Self-Directed Patterns of Use
When asked about their use of the QoL tool (in the weeks since the start of the intervention and plans for future use), most people talked about tracking QoL in an ongoing sense, but the intended patterns of use varied. Some participants described plans for routine use on a weekly, biweekly, or monthly basis. In such cases, QoL self-monitoring was sometimes described as a preventative strategy, for example “to track things before they get so serious” (female, aged 45-54 years, BD-I). Others spoke about the importance of obtaining enough data to provide insight into patterns:
I think it’s important to do the Quality of Life tool on a fairly regular basis, because that’s the only way you can identify changes or trends, not just when you’re at a peak or valley.
[Female, aged 45-54 years, BD-II]
For others, regular use was important to keep self-management efforts on track:
I try to do it weekly, and it’s a reminder that I have to look after all aspects.
[Male, aged 55-64 years, BD-I]
Others planned on using the QoL tool infrequently, such as every few months. This was sometimes described as checking in on an ad hoc basis to see if progress could be detected:
I certainly will do it again, maybe in a few months again to see if anything has changed, has improved.
[Male, aged 35-44 years, BD-II]
For others, QoL tracking could be deployed in response to mood changes to gather data about the cause or identify helpful strategies:
There’s a tool that acts as a checklist for me: when I don’t feel great, I can go over that and it helps me.
[Male, aged 45-54 years, BD-I]
Finally, QoL self-monitoring may only occur if usual forms of gauging wellness were not available (eg, the opinion of a trusted health care provider when going on holiday).
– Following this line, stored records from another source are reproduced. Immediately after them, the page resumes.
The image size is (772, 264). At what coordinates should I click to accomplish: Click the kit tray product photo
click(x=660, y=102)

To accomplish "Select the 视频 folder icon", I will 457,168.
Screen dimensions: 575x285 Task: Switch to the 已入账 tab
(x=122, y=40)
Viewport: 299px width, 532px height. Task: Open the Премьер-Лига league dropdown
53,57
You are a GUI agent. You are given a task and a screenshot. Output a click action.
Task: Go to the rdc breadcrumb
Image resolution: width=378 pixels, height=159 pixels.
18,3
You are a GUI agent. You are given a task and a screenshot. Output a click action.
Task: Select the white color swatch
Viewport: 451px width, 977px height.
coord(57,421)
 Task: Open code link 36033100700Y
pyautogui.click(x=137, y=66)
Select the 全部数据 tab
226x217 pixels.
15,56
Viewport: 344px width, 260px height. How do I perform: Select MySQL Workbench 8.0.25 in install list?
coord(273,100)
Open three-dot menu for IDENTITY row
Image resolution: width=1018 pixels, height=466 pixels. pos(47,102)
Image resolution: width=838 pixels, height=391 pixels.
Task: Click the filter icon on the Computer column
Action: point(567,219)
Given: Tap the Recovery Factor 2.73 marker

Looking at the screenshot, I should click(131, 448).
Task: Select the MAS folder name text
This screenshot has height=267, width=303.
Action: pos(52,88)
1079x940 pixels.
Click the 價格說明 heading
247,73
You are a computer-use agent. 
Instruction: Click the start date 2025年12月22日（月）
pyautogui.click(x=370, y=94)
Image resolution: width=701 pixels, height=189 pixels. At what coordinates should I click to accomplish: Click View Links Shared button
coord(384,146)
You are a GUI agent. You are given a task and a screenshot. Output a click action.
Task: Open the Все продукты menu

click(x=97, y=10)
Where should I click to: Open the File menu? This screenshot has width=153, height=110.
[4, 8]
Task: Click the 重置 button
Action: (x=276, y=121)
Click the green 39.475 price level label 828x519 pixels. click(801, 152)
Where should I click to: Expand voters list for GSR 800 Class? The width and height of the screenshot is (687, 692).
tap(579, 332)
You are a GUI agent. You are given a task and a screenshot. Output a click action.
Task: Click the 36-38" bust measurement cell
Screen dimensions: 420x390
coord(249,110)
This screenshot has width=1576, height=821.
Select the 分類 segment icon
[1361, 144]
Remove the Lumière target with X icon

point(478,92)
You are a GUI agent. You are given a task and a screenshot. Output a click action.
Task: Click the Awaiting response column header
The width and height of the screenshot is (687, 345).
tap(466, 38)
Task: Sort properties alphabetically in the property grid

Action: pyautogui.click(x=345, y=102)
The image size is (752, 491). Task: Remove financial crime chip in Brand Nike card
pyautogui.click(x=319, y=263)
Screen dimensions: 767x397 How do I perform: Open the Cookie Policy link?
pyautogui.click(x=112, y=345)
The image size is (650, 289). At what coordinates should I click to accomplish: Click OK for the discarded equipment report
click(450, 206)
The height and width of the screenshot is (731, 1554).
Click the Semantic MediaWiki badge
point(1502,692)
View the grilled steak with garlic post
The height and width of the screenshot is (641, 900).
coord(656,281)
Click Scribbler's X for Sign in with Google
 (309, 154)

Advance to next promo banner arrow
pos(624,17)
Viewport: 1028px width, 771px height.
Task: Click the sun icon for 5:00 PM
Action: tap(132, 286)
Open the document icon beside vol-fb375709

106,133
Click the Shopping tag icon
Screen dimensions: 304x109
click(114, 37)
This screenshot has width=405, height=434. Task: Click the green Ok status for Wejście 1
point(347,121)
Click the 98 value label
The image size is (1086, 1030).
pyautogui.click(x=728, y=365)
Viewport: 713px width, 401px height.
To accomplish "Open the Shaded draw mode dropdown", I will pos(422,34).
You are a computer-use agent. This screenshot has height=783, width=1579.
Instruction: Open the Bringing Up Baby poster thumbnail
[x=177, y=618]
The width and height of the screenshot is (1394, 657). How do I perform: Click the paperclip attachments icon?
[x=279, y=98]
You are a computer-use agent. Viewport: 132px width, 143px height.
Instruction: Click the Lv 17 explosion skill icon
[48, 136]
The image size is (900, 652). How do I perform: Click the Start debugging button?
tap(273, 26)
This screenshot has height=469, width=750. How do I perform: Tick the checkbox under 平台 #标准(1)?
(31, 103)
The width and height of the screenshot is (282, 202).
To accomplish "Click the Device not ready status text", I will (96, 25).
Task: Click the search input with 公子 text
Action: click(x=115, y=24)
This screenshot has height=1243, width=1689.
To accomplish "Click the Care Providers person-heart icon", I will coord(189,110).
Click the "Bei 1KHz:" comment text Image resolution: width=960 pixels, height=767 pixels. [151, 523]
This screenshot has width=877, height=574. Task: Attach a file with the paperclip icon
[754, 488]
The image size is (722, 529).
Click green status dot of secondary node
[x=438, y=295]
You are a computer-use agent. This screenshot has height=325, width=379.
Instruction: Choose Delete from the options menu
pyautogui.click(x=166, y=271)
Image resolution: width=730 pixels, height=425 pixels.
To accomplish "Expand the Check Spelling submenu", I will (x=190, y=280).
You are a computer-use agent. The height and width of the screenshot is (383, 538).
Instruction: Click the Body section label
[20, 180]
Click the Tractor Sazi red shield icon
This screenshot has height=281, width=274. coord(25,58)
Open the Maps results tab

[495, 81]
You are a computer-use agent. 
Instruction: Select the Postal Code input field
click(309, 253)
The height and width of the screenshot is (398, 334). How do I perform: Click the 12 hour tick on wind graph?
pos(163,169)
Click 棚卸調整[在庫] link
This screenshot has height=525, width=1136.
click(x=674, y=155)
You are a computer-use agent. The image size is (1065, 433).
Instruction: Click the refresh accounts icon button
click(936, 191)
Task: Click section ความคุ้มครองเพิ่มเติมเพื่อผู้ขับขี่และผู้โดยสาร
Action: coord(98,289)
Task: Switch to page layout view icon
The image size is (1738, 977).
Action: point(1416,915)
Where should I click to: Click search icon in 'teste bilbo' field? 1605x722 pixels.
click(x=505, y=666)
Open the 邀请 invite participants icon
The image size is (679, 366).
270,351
Participants identified ways in which the QoL tool could be altered to support their ongoing use, such as utilizing prompts to self-monitor if the website had not been accessed in some time or providing a quantification of change since the last completed questionnaire. Interestingly, 2 people took matters into their own hands and adapted the questionnaire to suit their preferences: 1 created a laminated version of the display of the QoL tool results (see) on which they marked their daily self-assessment. Another participant created a Microsoft Excel table aggregating their scores from the QoL tool, along with a diary column to help pinpoint the cause of changes in QoL. Personalization appeared to support engagement with QoL self-monitoring; in both cases, individuals described the QoL tool as a key component of their ongoing self-management plan:
It’s not just a bunch of scores. This is at the heart of my entire self-management strategy.
[Male, aged 35-44 years, BD-I]
This qualitative study explores the subjective experience of QoL self-monitoring in BD by interviewing individuals who had utilized a BD-specific QoL measure, the QoL tool. This investigation adds to the growing literature on digital monitoring in BD but is the first to comment on a QoL-specific app. Furthermore, although this qualitative study was conducted with a sample of individuals who self-selected into using the QoL tool in the context of a self-management intervention, it has implications for supporting self-reflection and utilizing subjective QoL data in clinical practice.
The breadth of life domains assessed by the QoL tool was identified as an important aspect of engagement with self-monitoring and appears fundamental to other key experiences described herein: assessing a range of domains increases the chances of individuals identifying the areas of strength alongside those in need of remedial action. The perceived value of tracking a range of domains accords with the findings that people with BD are already attempting to log multiple indicators beyond symptoms ; however, few apps exist to support this. A systematic review of apps for BD showed that the majority of self-monitoring apps track symptoms, sleep, and medication use [ ]. Owing to interest in gauging holistic outcomes and the lack of technologies to support this, the positive responses to a Web-based QoL self-report measure documented in this study validate further study and development of QoL self-assessment tools. Furthermore, given increasing attention to mobile phone–based monitoring of symptoms [ , , ], complementary QoL-focused apps may be a useful focus of further development.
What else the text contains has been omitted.